SERPINE2 and SLPI have also been postulated as new molecular targets in the therapy of certain cancers [2225]. However, the role of SERPINE2 and SLPI in thyroid gland oncogenesis has yet to be studied. The present study is the first to identify elevated serum concentrations of SERPINE2 and SLPI in patients diagnosed with all histopathological variants of PTC. In the group of MNG patients, with benign tumors, peripheral blood serum levels of SERPINE2 and SLPI did not differ from those seen in healthy controls.

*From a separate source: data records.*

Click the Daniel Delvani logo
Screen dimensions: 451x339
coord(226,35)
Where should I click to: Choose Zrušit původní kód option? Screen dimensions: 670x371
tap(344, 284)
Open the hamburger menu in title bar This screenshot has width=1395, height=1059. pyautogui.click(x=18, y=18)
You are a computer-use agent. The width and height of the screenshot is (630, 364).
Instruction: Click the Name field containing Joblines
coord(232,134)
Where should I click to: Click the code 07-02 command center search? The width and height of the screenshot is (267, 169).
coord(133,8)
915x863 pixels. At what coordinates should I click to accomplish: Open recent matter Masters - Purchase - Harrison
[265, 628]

These findings suggest that increased concentrations of both serine protease inhibitors are associated with an early stage of thyroid epithelial cells oncogenesis [26]. The transversion of early-stage thyroid tumors to more aggressive and invasive form is in agreement with clinical and experimental data of other authors, who showed that the cellular overexpression SERPINE2 and SLPI may augment solid tumors cell proliferation, remodeling of cytoskeleton, and the acquisition of a migratory phenotype [5, 27, 28]. In addition, the cellular overexpression of SERPINE2 and SLPI may suggest higher aggressiveness of solid tumors and poor outcome of the disease [29, 30]. The strong positive correlation between serum concentrations of SERPINE2 and SLPI identified in patients diagnosed with PTC in the present study may further confirm the hypothesis that both serine protease inhibitors may be involved in thyroid gland oncogenesis.

However, the mechanism responsible for the elevated serum concentration of SERPINE2 and SLPI in PTC patients remains unknown and further experiments are hence necessary to clearly identify the molecular mechanisms associated with SERPINE2 and SLPI during the morphological transformation between human normal thyroid epithelial cells and neoplasms.

5. Conclusion

Our findings indicate that the estimation of SERPINE2 and SLPI serum concentration may allow the preoperative differentiation of malignant and benign tumors of the thyroid gland. As the number of patients in our investigated groups was quite small, future studies with larger groups will be needed to verify these findings and identify the molecular mechanisms behind SERPINE2 and SLPI activity as a part of larger clinical trials.

Competing Interests

The authors declare that there is no conflict of interests regarding the publication of this paper.

Authors’ Contributions

Tomasz Stępień and Mateusz Brożyna contributed equally to this work.